In Poland, Communism has been almost entirely an artificial, imposed growth. Were the threat of Soviet intervention to disappear entirely, Communism in Poland would not have to be overthrown—it would vanish overnight. But in the Soviet Union, over the course of two generations, Communism has become so inextricably blended with Russian nationalism as to form part of the national culture. The average Russian suffers, in Tyrmand’s words, from “the indignities and inanities of life in a Marxist society” no less, and possibly more, than the average Pole or Czech. Still, for the most part, he can criticize this society only in its own idiom. Mr. Tyrmand’s failure to see this results in a rather serious oversimplification. Communism is to him, without qualification, a gigantic con game. Of that undeniable existential quality, which, when combined with genuine emotion, enables the Communist doctrine to stir men’s hearts and minds, he says not a word.

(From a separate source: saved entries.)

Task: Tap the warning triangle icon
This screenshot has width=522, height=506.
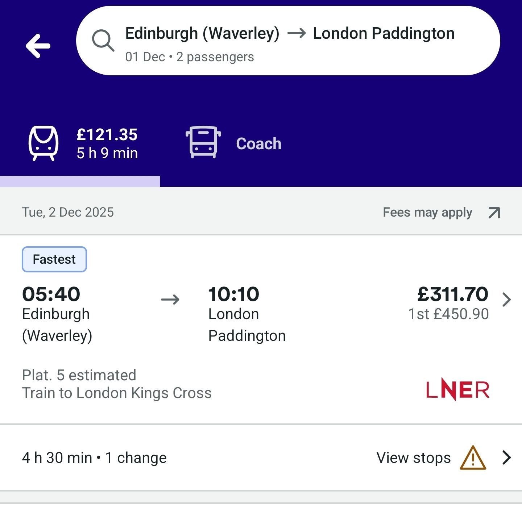Action: click(473, 458)
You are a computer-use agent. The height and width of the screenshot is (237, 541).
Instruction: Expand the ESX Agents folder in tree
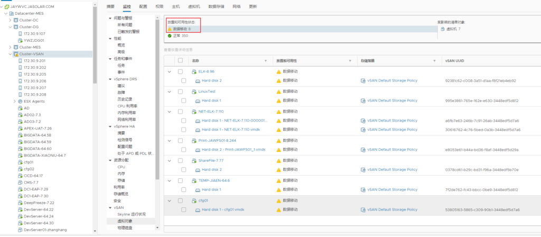coord(14,101)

It is when people are supposed to live under it as a system, rather than fight for it as an ideal, that Communism reveals its appalling shortcomings. Yet even then Communism may offer psychological compensation for the practical inconveniences and irritations that it imposes on its victims. The Soviet citizen may be unhappy about the restrictions on his freedom and he may grumble about the shortages of consumer goods, but un-like the average citizen of a democracy he is relieved of the mental burden of worrying about what proportion of the national budget, for instance, should go to defense.

Mr. Tyrmand’s anger also leads him to be unfair in appraising the post-Stalin phenomenon of what might be called the loyal dissenter. People who operate within the allowable limits of dissent in Communist society are his special bête noire—more so, it would seem, than the all-out zealots and conformists. He is caustic about the readiness of many in the West to grant “fighter-for-freedom” status to those Polish and Czech bureaucrats and intellectuals who, Stalinists when Stalinism was in flower, liberal Communists when that was the fashion, suddenly find themselves victims of persecution or exiles at the latest twist of the dialectic; he reserves a special disdain in this connection for Yevtushenko and Ilya Ehrenburg.

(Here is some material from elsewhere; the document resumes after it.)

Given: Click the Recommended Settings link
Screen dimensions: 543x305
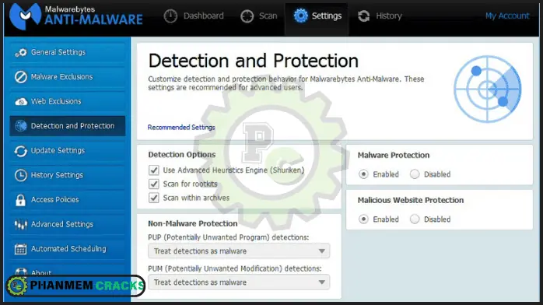Looking at the screenshot, I should [181, 127].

Mr. Tyrmand’s moralistic fervor, admirable enough in the abstract, gets the better of him here. In the area of social reform, trimmers and opportunists sometimes contribute as much as, if not more than, martyrs and idealists, and it would be foolish to deny that, whatever their personal motivation and whatever their status as writers, Ehrenburg and Yevtushenko have exerted a positive influence on the tone of Soviet cultural life. It is also not impossible for an erstwhile Stalinist to undergo a genuine conversion; witness Alexander Dubcek. When it comes to considering the complexities of life and conscience in a Communist society, the first rule is to try to understand before judging. In this very unliberal world, those who hope to exercise a civilizing influence cannot afford any variant of the Lenin-Stalin stance: “Who is not with us is against us.”

By the same token, however, we must be grateful for the occasional unvarnished testimony of the bleakness of the Communist reality. For too many Western intellectuals, this reality has become obscured, on the one hand by the cataclysmic vision of a Zamyatin or an Orwell, and on the other by the glowing accounts of experts and casual travelers alike who report on the abundance of goods in the Budapest stores or the undying devotion of 800 million Chinese to communal living and Chairman Mao. Little enough is published that would enable a Western reader to get a feeling of the everyday drama and comedy of life under Communism, and it is the particular merit of Tyrmand’s honest and angry book that to a considerable degree it succeeds in doing just that.